Heart rate drop during exercise

Tracing
N° 27
Manufacturer Biotronik Device PM Field Programming for exercise
Patient

53-year-old man implanted with an Evia DR-T dual-chamber pacemaker for complete atrioventricular block; feeling of lipothymia on exertion; performance of an exercise test at consultation (repeated flexions).

Graph and trace

Tracing 27a

  1. onset of exertion; atrial sensing and ventricular pacing; analysis of the pattern of the atrial electrograms reveals a variable amplitude, even if all P waves are sensed;
  2. discomfort experienced by the patient; atrial undersensing (P wave not sensed); low amplitude signal; in the absence of atrial sensing, no ventricular pacing and pause (ventricular rate divided by 2) explaining the discomfort felt by the patient;
  3. respiratory cycle of the atrial signal amplitude; P waves properly sensed;
  4. new atrial undersensing due to a low-amplitude signal and sudden decrease in ventricular rate;
  5. continuation of exertion; marked lipothymia; improvement in the quality of atrial sensing (signals of greater amplitude); atrial sensing and ventricular pacing;
  6. P wave sensed in the PVARP; absence of ventricular pacing;
  7. 2:1 point; repetitive sequences with every second P wave falling within the PVARP;
  8. change in programming: shortening of the PVARP;
  9. resumption of atrioventricular 1:1 synchrony and of a physiological and adjusted rate; disappearance of symptoms;

Tracing 27b

Atrial sensing test (VDI 30 bpm)

  1. this test shows the variability in the measurement of the atrial signal amplitude (between 1 and 2.7 mV).
Comments

This patient presented significant symptomatology on exertion with the presence of lipothymias and marked limitation of his exercise capacity. Several mechanisms can be involved in this setting. The particular interest of this tracing is that the exercise revealed both an atrial undersensing and a 2:1 block.
This patient presented an intermittent atrial undersensing. Atrial EGM analysis revealed a wide variability in the amplitude of atrial signals as a function of the respiratory rhythm. In a patient with preserved atrioventricular conduction, an atrial undersensing on exertion is associated with a reappearance of spontaneous ventricular activity without a sudden fall in rate and therefore without significant symptomatology. Conversely, in a patient with complete atrioventricular block (as on this tracing), atrial undersensing results in a sudden drop in rate, which is often symptomatic. Atrial undersensing is much more frequent than a 2:1 block or ventricular oversensing or loss of capture of the 2 leads, which constitute the other causes of a sudden drop in rate on exertion and should therefore be searched in priority in this setting. For a recent BiotronikTM dual-chamber pacemaker, atrial sensitivity can be programmed to a fixed value or with automatic adjustment (automatic sensitivity control). The automatic sensitivity control measures the amplitude of the P wave and adjusts the cycle to the sensitivity threshold. The maximum automatic sensitivity is 0.2 mV for atrial bipolar sensing and 0.5 mV for atrial unipolar sensing (non-modifiable). In this patient, atrial sensing was programmed to a fixed value of 0.5 mV. A programming change to an adaptive sensitivity corrected the problem.

■ Work instruction
Continue the case report on heart rate drop during exercise from the point where it stops.

■ Supplied records
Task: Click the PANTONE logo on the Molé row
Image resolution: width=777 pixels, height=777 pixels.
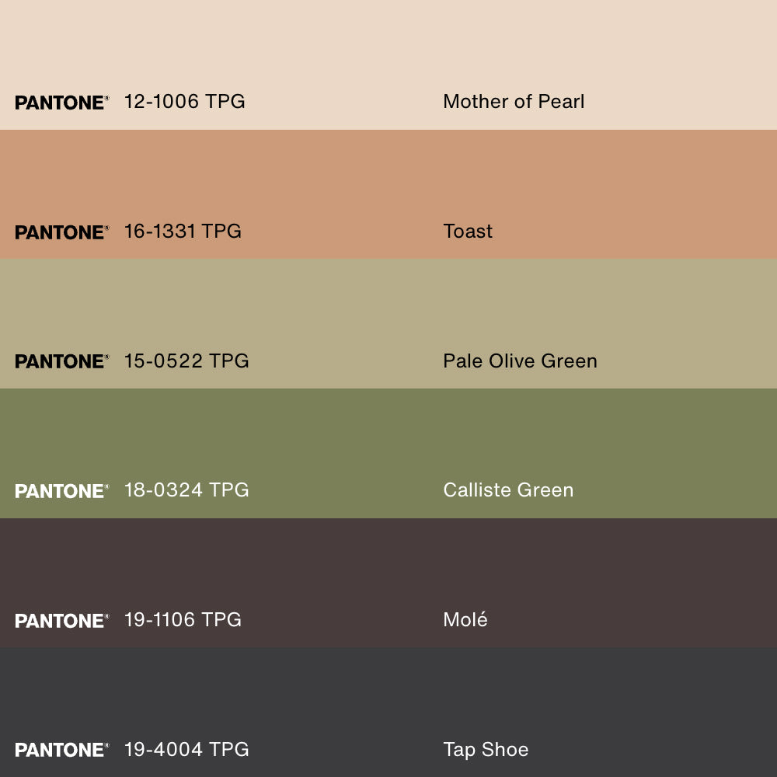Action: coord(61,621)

* * *

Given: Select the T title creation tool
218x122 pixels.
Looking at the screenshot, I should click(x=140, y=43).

■ Expected answer
This tracing also allows emphasizing the specifics of the settings in patients with preserved exercise capacity and complete atrioventricular block. An adjusted setting should avoid the occurrence of the 2:1 point, which often leads to disabling symptoms. In this patient, the 2:1 point was set too low (150 bpm). The total atrial refractory period that defines the 2:1 point corresponds to the sum of the AV delay + PVARP. In young patients, it is essential to push this 2:1 point beyond the sinus acceleration capacities during exercise. To achieve this, it is possible to program a dynamic AV delay with automatic shortening upon exertion. In this complete anterograde atrioventricular patient, a 90-bpm VDD test did not demonstrate retrograde conduction during 3 successive consultations making the occurrence of a PMT highly hypothetical (possible but very unlikely resumption of a prior retrograde conduction essential for the occurrence of a PMT). It therefore appears possible to program an extremely short PVARP, which allows to considerably increase the 2:1 point and thus restore a preserved exercise capacity.